"The real trick to life is not to be in the know, but to be in the mystery."
-Fred Alan Wolf

21 December 2009

Nabokov's Christmas

From The Writer's Almanac ...

Vladimir Nabokov's short story "Christmas" is set on a country estate buried in snowdrifts outside St. Petersburg, Russia. The main character, Sleptsov, carries the coffin of his adolescent son to the village church plot, goes to bed, and wakes up on Christmas Eve Day.

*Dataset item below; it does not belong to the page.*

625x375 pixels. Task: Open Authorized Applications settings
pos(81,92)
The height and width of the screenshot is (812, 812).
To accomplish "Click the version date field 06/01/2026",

He goes into the room that had been his son's summer study, separate from the main house and unheated, sits at his son's desk, and numbly sifts through some of the dead child's belongings. The son (like Nabokov himself) had enjoyed butterfly-collecting, and at the desk the father finds the tools of the hobby: cork-bottomed spreading boards, supplies of black pins, a torn muslin net, and "an English biscuit tin that contained a large exotic cocoon." Nabokov writes that the cocoon was "papery to the touch and seemed made of a brown folded leaf. His son had remembered it during his sickness, regretting that he had left it behind, but consoling himself with the thought that the chrysalid inside was probably dead."

Sleptsov sits, sobs, and returns to the main house carrying a few of his son's belongings, including the biscuit tin with the cocoon. He reads from his son's diary, realizes that his son was infatuated with a girl he'll never know about, and begins another round of tears. He's convinced he'll die of grief, the next day, Christmas. He sees earthly life "totally bared and comprehensible — and ghastly in its sadness, humiliatingly pointless, sterile, devoid of miracles."

And then, Nabokov writes: "At that instant there was a sudden snap — a thin sound like that of an overstretched rubber band breaking. Sleptsov opened his eyes. The cocoon in the biscuit tin had burst at its tip, and a black, wrinkled creature the size of a mouse was crawling up the wall above the table. It had emerged from the chrysalid because a man overcome with grief had transferred a tin box to his warm room, and the warmth had penetrated its taut leaf-and-silk envelope; it had awaited this moment so long, had collected its strength so tensely, and now, having broken out, it was slowly and miraculously expanding.
"... And then those thick black wings, with a glazy eyespot on each and a purplish bloom dusting their hooked foretips, took a full breath under the impulse of a tender, ravishing, almost human happiness."